Leone D, Servillo G, De Robertis E, Rossano F, Tufano R
Cattedra di Anestesia, Rianimazione e Terapia Intensiva, Facoltà di Medicina e Chirurgia, Università degli Studi Federico II, Napoli.
Minerva Anestesiol. 1998 Jul-Aug;64(7-8):351-6.
Evaluation of continuous cardiac output monitoring based on the esophageal Doppler in the critically ill.
Prospective clinical investigation.
An intensive care unit of an University hospital.
Ten critically ill patients who needed pulmonary artery catheterization.

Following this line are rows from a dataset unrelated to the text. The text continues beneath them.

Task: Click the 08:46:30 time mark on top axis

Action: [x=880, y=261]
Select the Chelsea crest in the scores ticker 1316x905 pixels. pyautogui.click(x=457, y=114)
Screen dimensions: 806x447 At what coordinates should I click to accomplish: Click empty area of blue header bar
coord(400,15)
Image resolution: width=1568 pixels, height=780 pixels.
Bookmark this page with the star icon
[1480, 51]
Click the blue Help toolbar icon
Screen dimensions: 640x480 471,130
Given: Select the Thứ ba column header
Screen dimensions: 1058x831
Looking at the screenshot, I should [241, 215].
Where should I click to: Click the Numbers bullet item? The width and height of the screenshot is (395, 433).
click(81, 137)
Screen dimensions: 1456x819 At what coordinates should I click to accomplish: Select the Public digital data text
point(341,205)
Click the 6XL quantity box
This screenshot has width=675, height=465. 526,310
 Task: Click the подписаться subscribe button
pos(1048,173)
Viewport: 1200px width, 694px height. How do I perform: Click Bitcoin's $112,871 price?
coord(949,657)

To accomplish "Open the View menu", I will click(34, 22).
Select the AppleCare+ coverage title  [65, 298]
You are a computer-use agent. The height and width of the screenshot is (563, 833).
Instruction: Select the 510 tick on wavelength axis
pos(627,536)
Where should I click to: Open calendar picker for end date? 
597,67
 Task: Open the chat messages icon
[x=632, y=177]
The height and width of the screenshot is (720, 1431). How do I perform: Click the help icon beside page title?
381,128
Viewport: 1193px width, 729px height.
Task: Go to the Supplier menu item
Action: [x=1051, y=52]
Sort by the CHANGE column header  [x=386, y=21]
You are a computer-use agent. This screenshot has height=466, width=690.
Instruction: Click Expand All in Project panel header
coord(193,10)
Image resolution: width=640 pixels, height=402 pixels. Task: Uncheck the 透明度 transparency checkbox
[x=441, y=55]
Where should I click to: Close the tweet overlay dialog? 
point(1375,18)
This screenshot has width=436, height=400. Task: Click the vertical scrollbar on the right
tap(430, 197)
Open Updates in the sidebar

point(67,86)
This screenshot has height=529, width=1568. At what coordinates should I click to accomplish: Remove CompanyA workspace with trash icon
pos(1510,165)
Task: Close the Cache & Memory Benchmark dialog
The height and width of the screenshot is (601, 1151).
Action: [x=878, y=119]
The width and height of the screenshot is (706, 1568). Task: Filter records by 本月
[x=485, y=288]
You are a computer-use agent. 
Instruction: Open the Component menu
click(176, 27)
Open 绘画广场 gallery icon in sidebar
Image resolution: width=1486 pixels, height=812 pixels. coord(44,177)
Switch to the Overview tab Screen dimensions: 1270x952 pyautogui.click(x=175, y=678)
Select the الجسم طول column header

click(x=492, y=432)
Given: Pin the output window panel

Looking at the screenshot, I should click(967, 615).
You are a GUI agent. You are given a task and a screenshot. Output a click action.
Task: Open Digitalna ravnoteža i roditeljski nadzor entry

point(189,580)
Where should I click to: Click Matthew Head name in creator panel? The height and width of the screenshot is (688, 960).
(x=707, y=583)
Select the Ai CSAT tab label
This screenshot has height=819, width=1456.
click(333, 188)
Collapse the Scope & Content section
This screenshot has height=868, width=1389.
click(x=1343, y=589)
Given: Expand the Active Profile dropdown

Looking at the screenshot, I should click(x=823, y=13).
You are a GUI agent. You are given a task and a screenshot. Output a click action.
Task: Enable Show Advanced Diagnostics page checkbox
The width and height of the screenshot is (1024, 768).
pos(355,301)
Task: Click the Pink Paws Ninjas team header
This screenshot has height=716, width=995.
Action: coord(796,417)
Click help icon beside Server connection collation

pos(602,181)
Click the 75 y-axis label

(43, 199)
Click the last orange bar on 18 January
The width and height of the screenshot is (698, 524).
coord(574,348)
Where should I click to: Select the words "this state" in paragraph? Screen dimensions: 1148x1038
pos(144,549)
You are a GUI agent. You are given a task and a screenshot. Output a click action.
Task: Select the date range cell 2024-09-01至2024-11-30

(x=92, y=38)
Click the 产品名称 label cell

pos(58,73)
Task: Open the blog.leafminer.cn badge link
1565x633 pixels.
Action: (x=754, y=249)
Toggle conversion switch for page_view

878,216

Cardiac output was monitored continuously by a transesophageal Doppler device, consisting of an esophageal probe and a bedside microprocessor that calculated cardiac output using a new algorithm. Standard bolus thermodilution technique (10 ml of saline solution) was used to compare the continuous Doppler cardiac output measurement with the intermittent bolus measurement.
A total of 50 pairs of intermittent (bolus) cardiac output and continuous (Doppler) cardiac output measurements were obtained from the 10 patients. The mean value of CO measured with TD was 5.81 +/- 0.83, while using esophageal Doppler was 5.84 +/- 0.81. The correlation coefficient of the two methods was r = 0.93. The Bland and Altman showed 95% of agreement limits as +0.52 and -0.64 L/min.
Continuous monitoring of cardiac output using esophageal Doppler has proven to be safe, accurate, and precise when compared with the standard intermittent bolus thermodilution technique. The continuous monitoring technique improves our armamentarium for more intensive monitoring of the critically ill patients.
评估基于食管多普勒的连续心输出量监测在危重症患者中的应用。
前瞻性临床研究。
一所大学医院的重症监护病房。
10名需要进行肺动脉导管插入术的危重症患者。
使用经食管多普勒设备连续监测心输出量,该设备由一个食管探头和一个床边微处理器组成,微处理器使用一种新算法计算心输出量。采用标准团注热稀释技术(10毫升生理盐水)将连续多普勒心输出量测量结果与间歇性团注测量结果进行比较。
从10名患者中总共获得了50对间歇性(团注)心输出量和连续(多普勒)心输出量测量值。用热稀释法测得的心输出量平均值为5.81±0.83,而使用食管多普勒测得的值为5.84±0.81。两种方法的相关系数r = 0.93。布兰德-奥特曼分析显示95%的一致性界限为+0.52和-0.64升/分钟。
与标准间歇性团注热稀释技术相比,使用食管多普勒连续监测心输出量已被证明是安全、准确和精确的。这种连续监测技术改善了我们对危重症患者进行更强化监测的手段。